Rosana Richtmann destaca não apenas a imunização das crianças, como também das gestantes, seguindo o Plano Nacional de Imunização (PNI). “A mãe que quer um bebê saudável nos seus primeiros seis meses de vida deve receber vacinas exatamente com esse intuito”, alerta.
Nesse sentido, o coordenador do Observa Infância, Cristiano Boccolini, reforça em nota divulgada pela Fiocruz que a vacina contra o VSR já foi aprovada pela Agência Nacional de Vigilância Sanitária (Anvisa) e é importante que ela seja incorporada ao calendário do SUS. O vírus é um dos principais causadores da bronquiolite, uma das doenças respiratórias que levaram à maior internação de bebês em 2023.

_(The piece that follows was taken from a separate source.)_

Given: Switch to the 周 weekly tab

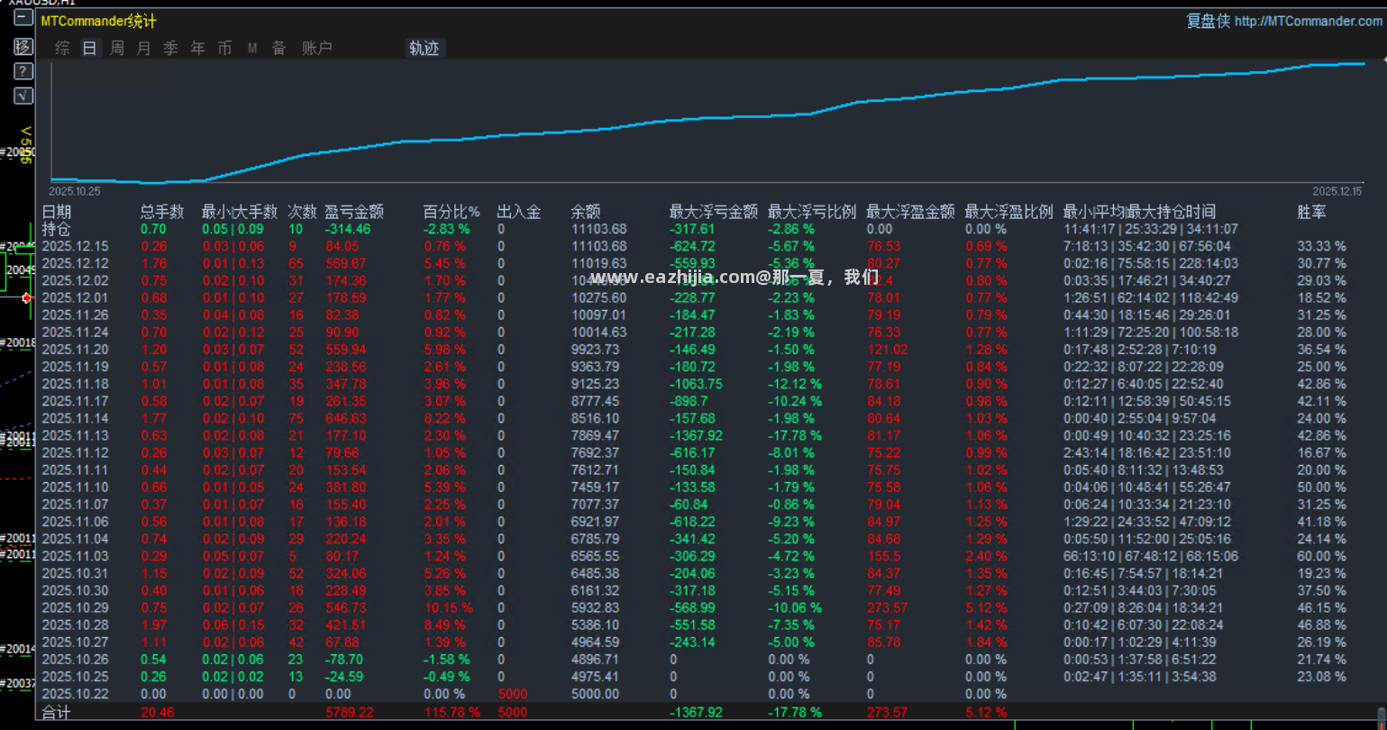Looking at the screenshot, I should pyautogui.click(x=116, y=49).
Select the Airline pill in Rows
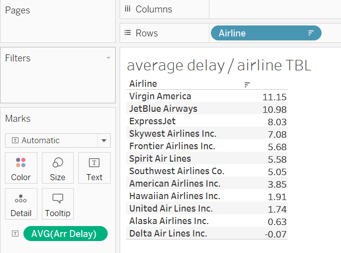Image resolution: width=341 pixels, height=253 pixels. (x=266, y=33)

Além da vacinação, outros cuidados são necessários. Richtmann aponta que a amamentação é fundamental para o sistema imunológico das crianças, uma vez que a mãe passa anticorpos para seu filho através do leite materno. Também é importante manter os ambientes limpos, sem sujeiras que possam irritar as vias respiratórias do bebê. Isso vale para a fumaça do tabaco, seja do cigarro tradicional ou dos eletrônicos, lembra a infectologista.
A especialista ressalta, por fim, a necessidade de hidratar a criança e evitar que o bebê entre em contato com pessoas que não lavaram as mãos e estão gripadas, inclusive os próprios membros da família.
Richtmann espera que o recorde de internações apontado na pesquisa não seja ultrapassado neste ano, porém lembra que ainda é cedo para chegar a conclusões. “Mas, sem dúvida, estamos vendo bastante circulação de todos eles (vírus), então vamos aguardar.”